If you have questions regarding the choice of appropriate specimen type(s) and numbers, please contact the Division of Microbiology Devices at FDA.

6.C.v Study Sites

We recommend that you conduct your studies at a minimum of three separate facilities, one of which may be in-house. The clinical dataset should consist of clinical samples collected from at least three different clinical sites in different geographical locations. Preferably, studies would be conducted using specimens obtained from a U.S. population. If the studies are conducted outside of the U.S, you should document the relevance of your studies to U.S. clinical practice and demographics.
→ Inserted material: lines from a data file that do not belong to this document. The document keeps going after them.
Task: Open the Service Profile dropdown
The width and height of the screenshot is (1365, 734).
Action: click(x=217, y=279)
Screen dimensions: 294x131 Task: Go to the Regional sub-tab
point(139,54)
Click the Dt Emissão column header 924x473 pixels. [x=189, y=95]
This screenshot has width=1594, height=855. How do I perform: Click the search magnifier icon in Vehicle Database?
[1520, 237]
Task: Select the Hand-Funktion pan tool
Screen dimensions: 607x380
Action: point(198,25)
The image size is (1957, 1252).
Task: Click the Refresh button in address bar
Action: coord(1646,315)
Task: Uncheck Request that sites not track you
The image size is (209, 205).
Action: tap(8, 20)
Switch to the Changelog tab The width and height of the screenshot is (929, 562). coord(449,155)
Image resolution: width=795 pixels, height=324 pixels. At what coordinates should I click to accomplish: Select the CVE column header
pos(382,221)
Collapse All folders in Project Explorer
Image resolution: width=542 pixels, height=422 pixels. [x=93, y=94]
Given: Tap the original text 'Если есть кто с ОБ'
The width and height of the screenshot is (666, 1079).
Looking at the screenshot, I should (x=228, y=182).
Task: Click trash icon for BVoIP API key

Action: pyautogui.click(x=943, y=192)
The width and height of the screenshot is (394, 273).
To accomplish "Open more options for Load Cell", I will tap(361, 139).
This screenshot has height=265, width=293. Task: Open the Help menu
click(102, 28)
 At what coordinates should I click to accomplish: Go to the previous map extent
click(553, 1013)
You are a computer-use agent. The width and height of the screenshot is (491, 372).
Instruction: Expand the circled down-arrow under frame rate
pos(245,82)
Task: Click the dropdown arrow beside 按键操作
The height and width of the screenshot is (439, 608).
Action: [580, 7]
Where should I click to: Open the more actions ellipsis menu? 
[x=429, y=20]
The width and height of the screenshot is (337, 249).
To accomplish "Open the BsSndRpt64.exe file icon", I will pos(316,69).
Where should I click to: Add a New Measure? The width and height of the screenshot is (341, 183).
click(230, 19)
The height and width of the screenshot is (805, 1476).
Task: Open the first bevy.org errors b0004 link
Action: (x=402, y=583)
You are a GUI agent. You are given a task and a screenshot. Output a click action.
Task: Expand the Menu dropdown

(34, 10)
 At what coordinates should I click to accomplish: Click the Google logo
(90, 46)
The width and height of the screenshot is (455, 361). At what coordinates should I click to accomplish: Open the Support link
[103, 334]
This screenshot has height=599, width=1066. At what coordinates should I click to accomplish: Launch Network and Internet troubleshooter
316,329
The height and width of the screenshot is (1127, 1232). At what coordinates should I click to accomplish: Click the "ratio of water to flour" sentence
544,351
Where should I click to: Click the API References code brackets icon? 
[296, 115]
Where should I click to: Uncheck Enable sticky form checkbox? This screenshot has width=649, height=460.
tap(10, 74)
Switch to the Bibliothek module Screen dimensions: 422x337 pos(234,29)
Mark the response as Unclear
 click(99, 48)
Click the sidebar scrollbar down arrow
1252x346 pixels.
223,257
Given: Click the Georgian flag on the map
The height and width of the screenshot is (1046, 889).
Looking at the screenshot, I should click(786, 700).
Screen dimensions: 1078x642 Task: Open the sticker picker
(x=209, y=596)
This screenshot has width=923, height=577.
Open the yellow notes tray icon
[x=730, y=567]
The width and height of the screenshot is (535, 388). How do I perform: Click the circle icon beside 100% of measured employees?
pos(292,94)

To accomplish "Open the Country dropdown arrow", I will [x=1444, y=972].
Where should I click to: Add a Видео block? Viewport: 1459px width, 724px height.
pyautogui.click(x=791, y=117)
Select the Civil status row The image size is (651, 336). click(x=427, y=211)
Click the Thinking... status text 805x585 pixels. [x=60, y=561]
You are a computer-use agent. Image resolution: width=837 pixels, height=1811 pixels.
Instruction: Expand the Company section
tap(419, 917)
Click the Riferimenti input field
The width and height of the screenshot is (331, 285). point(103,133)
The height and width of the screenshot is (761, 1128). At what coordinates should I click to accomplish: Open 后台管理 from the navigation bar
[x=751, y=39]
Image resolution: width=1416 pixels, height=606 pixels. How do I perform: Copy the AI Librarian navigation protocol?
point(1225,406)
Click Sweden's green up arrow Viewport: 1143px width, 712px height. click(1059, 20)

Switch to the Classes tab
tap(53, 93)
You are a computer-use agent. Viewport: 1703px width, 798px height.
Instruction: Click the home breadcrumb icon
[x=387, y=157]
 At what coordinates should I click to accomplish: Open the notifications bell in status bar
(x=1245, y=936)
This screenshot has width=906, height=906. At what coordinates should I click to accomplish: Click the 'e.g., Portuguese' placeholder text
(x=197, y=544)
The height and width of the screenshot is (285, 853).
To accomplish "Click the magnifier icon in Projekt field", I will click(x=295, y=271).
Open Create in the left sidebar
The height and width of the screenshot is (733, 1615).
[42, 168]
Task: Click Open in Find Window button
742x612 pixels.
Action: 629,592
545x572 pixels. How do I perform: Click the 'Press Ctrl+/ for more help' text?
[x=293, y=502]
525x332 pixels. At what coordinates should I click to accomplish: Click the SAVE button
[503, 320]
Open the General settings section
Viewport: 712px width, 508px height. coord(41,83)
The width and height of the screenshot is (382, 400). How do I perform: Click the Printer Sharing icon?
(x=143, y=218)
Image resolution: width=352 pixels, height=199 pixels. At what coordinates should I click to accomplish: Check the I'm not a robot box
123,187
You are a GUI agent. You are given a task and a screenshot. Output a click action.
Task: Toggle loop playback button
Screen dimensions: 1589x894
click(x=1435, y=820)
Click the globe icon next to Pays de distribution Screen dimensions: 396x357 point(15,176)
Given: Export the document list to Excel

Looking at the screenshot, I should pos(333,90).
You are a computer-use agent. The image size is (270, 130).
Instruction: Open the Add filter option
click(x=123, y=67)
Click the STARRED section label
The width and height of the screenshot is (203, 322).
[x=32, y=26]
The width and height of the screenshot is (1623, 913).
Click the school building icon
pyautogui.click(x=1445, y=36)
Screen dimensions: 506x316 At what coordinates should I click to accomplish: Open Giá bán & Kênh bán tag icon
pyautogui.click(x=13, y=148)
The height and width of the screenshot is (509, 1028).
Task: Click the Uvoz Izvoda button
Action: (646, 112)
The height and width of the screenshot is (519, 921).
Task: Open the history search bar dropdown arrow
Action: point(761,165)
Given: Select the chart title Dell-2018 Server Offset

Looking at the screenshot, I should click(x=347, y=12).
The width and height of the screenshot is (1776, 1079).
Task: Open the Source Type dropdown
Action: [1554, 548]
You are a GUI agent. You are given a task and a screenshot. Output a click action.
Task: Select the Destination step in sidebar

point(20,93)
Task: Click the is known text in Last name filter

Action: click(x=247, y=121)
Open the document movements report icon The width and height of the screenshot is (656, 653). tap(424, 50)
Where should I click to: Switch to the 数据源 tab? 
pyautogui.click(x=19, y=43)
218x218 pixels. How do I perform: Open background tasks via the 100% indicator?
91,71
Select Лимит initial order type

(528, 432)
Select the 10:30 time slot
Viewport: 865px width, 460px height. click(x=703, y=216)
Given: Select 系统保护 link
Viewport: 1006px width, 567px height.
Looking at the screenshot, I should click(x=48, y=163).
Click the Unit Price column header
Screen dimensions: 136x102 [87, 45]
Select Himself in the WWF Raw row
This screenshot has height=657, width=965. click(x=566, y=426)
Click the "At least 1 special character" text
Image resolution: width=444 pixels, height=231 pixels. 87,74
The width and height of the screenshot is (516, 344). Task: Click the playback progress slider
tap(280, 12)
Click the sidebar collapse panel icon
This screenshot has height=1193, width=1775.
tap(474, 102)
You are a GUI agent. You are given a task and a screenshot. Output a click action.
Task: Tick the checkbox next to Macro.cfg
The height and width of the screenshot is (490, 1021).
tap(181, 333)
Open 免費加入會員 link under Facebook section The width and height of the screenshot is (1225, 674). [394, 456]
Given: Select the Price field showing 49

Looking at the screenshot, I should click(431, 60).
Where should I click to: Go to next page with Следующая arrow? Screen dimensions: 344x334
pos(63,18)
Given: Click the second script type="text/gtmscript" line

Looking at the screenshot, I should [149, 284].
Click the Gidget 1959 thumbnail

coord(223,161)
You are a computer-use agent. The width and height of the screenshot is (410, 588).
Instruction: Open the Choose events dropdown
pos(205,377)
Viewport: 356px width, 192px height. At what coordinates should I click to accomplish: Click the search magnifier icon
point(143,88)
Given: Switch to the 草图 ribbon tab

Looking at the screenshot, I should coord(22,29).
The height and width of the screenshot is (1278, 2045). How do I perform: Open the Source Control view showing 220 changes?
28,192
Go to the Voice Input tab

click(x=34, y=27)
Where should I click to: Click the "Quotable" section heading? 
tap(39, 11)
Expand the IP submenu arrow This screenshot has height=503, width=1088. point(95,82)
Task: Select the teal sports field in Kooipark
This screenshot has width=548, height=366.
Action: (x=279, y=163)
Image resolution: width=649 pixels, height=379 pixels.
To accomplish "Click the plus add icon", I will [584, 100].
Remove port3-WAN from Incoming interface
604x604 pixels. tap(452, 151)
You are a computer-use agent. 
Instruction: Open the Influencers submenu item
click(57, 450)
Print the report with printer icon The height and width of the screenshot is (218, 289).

In the rare cases when a particular Influenza virus subtype has been shown to have low prevalence in the intended use population during the available flu season, it may be appropriate to supplement prospectively collected specimens with banked specimens known to contain a particular Influenza virus subtype (i.e., pre-selected banked specimens).14 In such cases, results from the banked specimens should be presented separately from the prospectively collected specimen results, and performance calculated as positive percent agreement and negative percent agreement.

6.C.vi Data Presentation

You should present separately the results of your analysis of sensitivity and specificity (with 95% CI) for each virus and subtype that your device identifies. Note that samples in the clinical study should be tested as described in the instructions for use of your device. For example, if the samples with initial equivocal or invalid results should be re-tested according to the instruction for use of your assay, then these samples should be re-tested in the clinical study and the final results for these samples should be used in your statistical analysis. For the samples in your clinical study, provide a percent of these re-tested equivocal or invalid samples where applicable for each Influenza virus type and subtype separately and for all combined. In addition, please present the percent of final invalid and final equivocal results (where applicable) for each respiratory virus separately and for all combined.

For the samples in the clinical study, provide signal (result) distributions (frequencies of signals) of your assay for the prospectively collected and archived samples separately for each virus type and subtype, and for all analytes combined. Also, provide signal distributions for the samples which are positive by the reference method for the prospectively collected and archived samples separately for each virus type and subtype and for all analytes combined. Similarly, provide the signal distributions of your assay for the samples in the clinical study that do not contain virus types or subtypes detected by your assay.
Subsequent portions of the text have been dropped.